Pero el helicóptero tendrá que aguardar, el pasajero hecho cenizas aún no ha nacido. Apenas si será concebido esta noche en un hotel de Maracaibo. La tentación de describir con pelos y señales la escena memorable de mi concepción zumba sobre mi cabeza de narrador como un zancudo fastidioso y tenaz. Don Felipe, un hombrón atlético de piel aceitunada, desnudo, sudando como un caballo, inclinado sobre su muchacha. Mi rosita, mi flor. Y mi madre, con esa piel suya tersa y delicada, capaz de producir escalofríos, abierta como una flor. Comprendo que se trata de un acto íntimo, particular, y me alejo en puntas de pie. Apago la luz.

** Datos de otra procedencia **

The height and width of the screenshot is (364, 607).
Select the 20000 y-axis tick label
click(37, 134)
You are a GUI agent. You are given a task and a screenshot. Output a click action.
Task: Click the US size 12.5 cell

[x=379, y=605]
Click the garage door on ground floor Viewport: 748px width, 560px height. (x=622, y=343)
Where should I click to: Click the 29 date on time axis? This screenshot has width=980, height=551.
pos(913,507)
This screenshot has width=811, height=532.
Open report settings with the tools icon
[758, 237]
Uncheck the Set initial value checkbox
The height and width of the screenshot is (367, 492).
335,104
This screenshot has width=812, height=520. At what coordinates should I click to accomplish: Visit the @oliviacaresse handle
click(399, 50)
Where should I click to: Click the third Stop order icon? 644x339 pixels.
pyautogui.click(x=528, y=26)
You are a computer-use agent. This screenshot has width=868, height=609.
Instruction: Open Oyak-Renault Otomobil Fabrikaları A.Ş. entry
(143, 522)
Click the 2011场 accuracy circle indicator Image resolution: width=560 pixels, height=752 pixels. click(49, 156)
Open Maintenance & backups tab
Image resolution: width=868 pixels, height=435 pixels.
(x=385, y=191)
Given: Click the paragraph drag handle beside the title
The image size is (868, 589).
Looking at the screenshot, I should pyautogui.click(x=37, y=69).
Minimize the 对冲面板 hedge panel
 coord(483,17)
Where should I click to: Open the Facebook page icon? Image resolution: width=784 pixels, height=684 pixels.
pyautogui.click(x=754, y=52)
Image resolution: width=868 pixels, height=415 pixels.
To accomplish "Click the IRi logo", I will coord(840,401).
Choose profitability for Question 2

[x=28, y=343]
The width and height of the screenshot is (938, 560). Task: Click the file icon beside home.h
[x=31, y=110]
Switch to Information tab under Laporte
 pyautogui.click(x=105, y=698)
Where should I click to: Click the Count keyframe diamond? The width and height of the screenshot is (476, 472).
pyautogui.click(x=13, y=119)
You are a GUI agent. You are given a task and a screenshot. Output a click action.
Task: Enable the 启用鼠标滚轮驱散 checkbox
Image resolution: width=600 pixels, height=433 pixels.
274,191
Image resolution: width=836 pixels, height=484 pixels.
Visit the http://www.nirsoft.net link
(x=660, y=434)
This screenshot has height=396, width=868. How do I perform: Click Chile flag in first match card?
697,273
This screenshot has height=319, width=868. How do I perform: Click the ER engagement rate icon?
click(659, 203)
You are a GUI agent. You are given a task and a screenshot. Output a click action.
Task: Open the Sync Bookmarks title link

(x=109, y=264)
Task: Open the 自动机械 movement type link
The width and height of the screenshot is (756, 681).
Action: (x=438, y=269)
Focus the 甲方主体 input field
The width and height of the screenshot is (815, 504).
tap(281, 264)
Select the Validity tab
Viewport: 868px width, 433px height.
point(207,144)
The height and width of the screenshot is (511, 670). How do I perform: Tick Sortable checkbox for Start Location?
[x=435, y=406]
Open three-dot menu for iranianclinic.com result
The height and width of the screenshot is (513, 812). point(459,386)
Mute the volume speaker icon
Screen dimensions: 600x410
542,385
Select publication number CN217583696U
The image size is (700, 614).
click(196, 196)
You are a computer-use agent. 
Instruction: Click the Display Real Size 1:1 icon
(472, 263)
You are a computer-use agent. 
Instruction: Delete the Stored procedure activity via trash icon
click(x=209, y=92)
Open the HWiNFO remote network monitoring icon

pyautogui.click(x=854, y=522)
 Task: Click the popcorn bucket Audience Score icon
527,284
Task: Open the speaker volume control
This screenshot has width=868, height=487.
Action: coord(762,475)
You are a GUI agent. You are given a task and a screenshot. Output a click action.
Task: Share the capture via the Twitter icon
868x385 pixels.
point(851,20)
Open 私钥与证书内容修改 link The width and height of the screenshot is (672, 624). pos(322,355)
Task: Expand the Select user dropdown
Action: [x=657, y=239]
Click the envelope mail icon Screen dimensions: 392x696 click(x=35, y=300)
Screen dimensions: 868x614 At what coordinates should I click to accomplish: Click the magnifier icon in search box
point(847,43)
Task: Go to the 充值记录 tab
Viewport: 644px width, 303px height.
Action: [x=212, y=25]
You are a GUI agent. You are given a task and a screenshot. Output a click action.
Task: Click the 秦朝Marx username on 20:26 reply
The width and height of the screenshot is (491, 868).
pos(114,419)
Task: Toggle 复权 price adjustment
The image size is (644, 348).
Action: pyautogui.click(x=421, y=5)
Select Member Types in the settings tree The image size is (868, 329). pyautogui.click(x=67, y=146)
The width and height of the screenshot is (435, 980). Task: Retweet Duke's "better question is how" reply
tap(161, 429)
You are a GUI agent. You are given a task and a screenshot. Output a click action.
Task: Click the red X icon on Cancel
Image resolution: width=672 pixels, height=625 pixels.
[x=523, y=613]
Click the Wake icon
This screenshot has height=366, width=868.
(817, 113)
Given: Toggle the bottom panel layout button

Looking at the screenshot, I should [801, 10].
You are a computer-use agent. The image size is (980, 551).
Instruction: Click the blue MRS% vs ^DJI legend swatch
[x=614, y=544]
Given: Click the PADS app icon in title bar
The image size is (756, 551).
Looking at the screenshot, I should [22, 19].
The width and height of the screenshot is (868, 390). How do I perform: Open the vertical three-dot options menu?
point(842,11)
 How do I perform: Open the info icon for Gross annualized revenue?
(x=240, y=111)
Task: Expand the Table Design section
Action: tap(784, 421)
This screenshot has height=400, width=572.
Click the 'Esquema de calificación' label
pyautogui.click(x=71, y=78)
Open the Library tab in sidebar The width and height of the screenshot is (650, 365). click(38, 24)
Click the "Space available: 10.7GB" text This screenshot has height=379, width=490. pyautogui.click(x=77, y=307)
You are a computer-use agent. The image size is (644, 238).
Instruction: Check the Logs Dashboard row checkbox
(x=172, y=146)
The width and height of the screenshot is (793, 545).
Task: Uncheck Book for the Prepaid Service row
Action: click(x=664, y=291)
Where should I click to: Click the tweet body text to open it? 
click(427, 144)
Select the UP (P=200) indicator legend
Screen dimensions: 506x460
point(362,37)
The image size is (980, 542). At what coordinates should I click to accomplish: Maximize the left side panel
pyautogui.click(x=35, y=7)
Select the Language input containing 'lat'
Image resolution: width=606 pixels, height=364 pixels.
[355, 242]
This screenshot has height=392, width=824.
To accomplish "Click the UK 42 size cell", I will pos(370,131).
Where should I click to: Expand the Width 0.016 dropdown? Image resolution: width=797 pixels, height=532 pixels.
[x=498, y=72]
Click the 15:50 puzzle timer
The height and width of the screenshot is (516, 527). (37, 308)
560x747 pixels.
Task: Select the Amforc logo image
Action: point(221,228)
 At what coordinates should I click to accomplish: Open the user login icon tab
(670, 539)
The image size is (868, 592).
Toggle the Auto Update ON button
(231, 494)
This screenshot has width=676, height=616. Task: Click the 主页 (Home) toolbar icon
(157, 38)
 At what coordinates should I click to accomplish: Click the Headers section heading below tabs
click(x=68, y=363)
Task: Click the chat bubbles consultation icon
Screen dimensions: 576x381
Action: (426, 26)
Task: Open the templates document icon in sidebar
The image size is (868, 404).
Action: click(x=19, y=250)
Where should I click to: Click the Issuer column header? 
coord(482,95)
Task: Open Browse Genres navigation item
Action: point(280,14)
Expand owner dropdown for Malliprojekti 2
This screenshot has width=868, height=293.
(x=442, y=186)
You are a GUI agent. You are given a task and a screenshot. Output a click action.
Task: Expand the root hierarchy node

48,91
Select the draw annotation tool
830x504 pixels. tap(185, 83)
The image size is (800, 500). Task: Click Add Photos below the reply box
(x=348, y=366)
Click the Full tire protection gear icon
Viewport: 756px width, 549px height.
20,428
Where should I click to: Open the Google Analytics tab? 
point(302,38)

Mi madre se despierta en la alta madrugada, a esa hora que llaman del lobo. Un haz de luz tenue se cuela desde la puerta entreabierta que da a una pequeña terraza e ilumina el rostro del señor Felipe: radiante de felicidad, tan parecido a un bebé satisfecho. Rosita se desliza con movimientos de culebra para no despertar a su marido, busca a tientas los cigarrillos y camina como sonámbula hasta la terraza. Sentada en una mecedora de ratán contempla la noche de Maracaibo, ese resplandor de cuchillos en el horizonte, estrellas y luceros arracimados en el cielo de un azul desvaído, el aire cargado de salitre. Fuma y espera. Se palpa el vientre, qué ingenua soy, y retira la mano, espantada, como si desde el interior de sus entrañas hubiera brotado un repentino temblor, el eco del grito de un ser recién llegado del espacio sideral. ¡Qué ingenuo soy!
Aquella noche en Maracaibo, mi primera noche en este planeta hostil, acompañé a mi madre en la terraza de un hotel. Y desde mi refugio inexpugnable, en la frontera del no-ser, escuchaba fascinado el zumbido del ventilador colgado del techo, escuchaba el zumbido de un helicóptero sobre las montañas del Guirigay.